The Ritual Without Renewal: What Won’t Elections Change?
Dr Rebwar Fatah
Each vote cast, each promise made—
echoes of change that never arrive.
The cycle continues,
but the soul of the people remains unheard.
***
Introduction
Soon, residents of the Kurdistan Region will again cast their votes in the Iraqi Federal elections. But what should elections actually change?
In a functioning democracy, elections should renew legitimacy and empower new institutions. A new and effective parliament would exercise full legislative authority; a new government, elected from within that parliament, would serve as the executive branch; and a truly independent judiciary would ensure accountability. Clannish power would be marginalized, and positions would be earned through merit and expertise.
In such a vision, all citizens of the Kurdistan Region would be equal before the law. State institutions—not personalities or party militias—would administer justice. The Region would engage with Baghdad for the welfare of its people, not under external pressure or foreign dominance.

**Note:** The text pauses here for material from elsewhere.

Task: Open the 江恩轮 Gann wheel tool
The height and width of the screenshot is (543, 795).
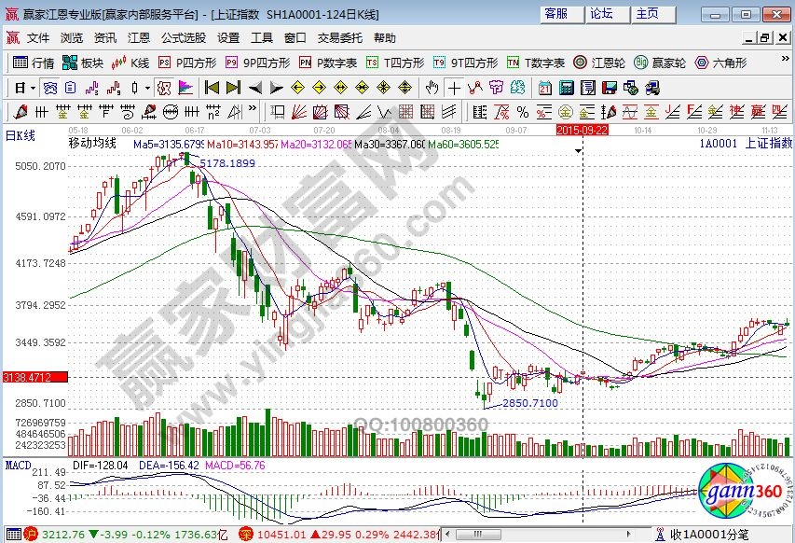Action: click(x=601, y=63)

But in the current reality, what won’t elections change?
(1) A Permanent Political Class
The same political elite that has ruled since 1991 will remain. These power holders win without participation; their victory is preordained. Elections merely reshuffle faces in parliament, not power itself. Whatever the ballots say, only two families ultimately win. Elections are a ritual, not a rotation (Reuters, 2024).

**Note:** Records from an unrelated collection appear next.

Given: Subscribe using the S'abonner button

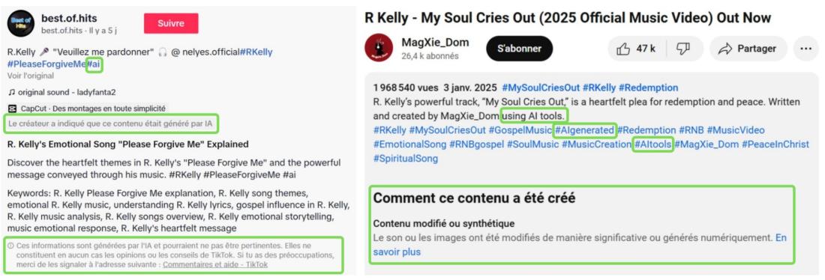Looking at the screenshot, I should tap(519, 49).
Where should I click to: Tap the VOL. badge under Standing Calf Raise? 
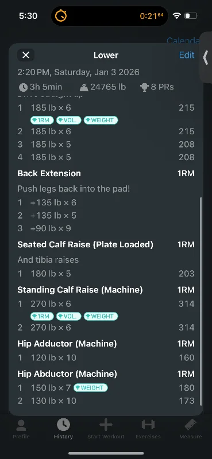click(68, 317)
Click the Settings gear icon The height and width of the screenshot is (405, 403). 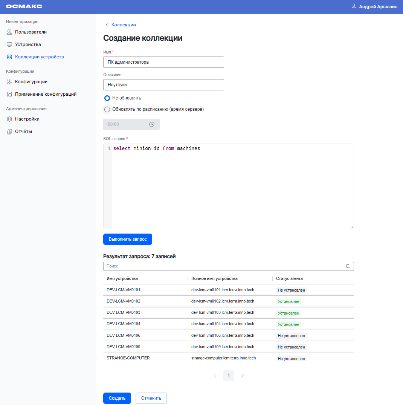click(9, 119)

(2) Control of State Institutions
Regardless of vote counts, the KDP and PUK will divide the state between them. Each party seizes control of ministries, the judiciary, and the security apparatus. If either loses seats, alliances are quickly struck to retain authority. Thus, the structure of governance never changes—only its decoration (AP News, 2024).
(3) A Divided Territory
The Kurdistan Region remains split between two “statelets”: Barzani’s Erbil and Talabani’s Sulaymaniyah. Neither will yield real sovereignty to the other. Degałe—the steel checkpoint between them—marks not just a geographic border, but a psychological one (Reuters, 2024).
(4) Parliament as Illusion
The parliament serves largely as a decorative mirror—reflecting a false image of democracy to the international community. When it cooperates, it is praised; when it resists, it is shuttered. The KDP rules through intimidation and patronage, and legislative independence exists only on paper (UN Iraq, 2024).
(5) The Border of Power
Even if one party hypothetically won all parliamentary seats, its power would not extend beyond its zone. The KDP’s writ ends at Degałe; the PUK’s authority fades before Erbil’s gates. Each commands loyalty through force, not consent (Reuters, 2024).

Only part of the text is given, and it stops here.